* Exercise brief:
What lines below mention the word "agent"? Copy each one.

- Opening Delimiter -

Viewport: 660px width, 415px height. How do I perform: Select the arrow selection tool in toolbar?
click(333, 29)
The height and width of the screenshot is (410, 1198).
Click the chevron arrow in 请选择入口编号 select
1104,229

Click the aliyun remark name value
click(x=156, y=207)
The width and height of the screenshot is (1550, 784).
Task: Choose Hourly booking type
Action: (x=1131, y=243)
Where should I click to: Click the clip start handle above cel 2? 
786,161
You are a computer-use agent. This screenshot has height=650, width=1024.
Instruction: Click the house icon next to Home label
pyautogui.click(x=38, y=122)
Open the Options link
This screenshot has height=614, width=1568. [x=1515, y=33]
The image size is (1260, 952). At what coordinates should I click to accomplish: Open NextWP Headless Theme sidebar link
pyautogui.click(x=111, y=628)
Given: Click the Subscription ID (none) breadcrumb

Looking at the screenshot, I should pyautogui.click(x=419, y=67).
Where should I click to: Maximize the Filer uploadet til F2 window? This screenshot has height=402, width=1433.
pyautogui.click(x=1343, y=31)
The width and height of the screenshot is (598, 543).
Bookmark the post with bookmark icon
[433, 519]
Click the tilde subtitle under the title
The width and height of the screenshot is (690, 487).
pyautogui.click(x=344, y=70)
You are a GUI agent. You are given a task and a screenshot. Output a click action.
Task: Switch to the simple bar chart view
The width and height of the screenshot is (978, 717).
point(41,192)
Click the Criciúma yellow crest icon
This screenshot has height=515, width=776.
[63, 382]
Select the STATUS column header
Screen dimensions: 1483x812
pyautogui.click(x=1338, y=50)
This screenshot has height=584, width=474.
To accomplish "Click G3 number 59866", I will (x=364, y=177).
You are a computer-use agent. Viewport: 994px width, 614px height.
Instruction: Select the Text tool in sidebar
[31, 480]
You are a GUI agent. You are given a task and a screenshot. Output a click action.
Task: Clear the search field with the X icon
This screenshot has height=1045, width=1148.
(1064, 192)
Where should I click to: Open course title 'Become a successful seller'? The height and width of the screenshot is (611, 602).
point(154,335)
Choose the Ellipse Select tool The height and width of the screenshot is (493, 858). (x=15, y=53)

- Closing Delimiter -

* Your response:
You are a computer-use agent. This screenshot has height=650, width=1024.
You are a GUI agent. You are given a task and a screenshot. Output a click action.
You are a computer-use agent. Viewport: 994px width, 614px height.
You are a GUI agent. You are given a task and a screenshot. Output a click action.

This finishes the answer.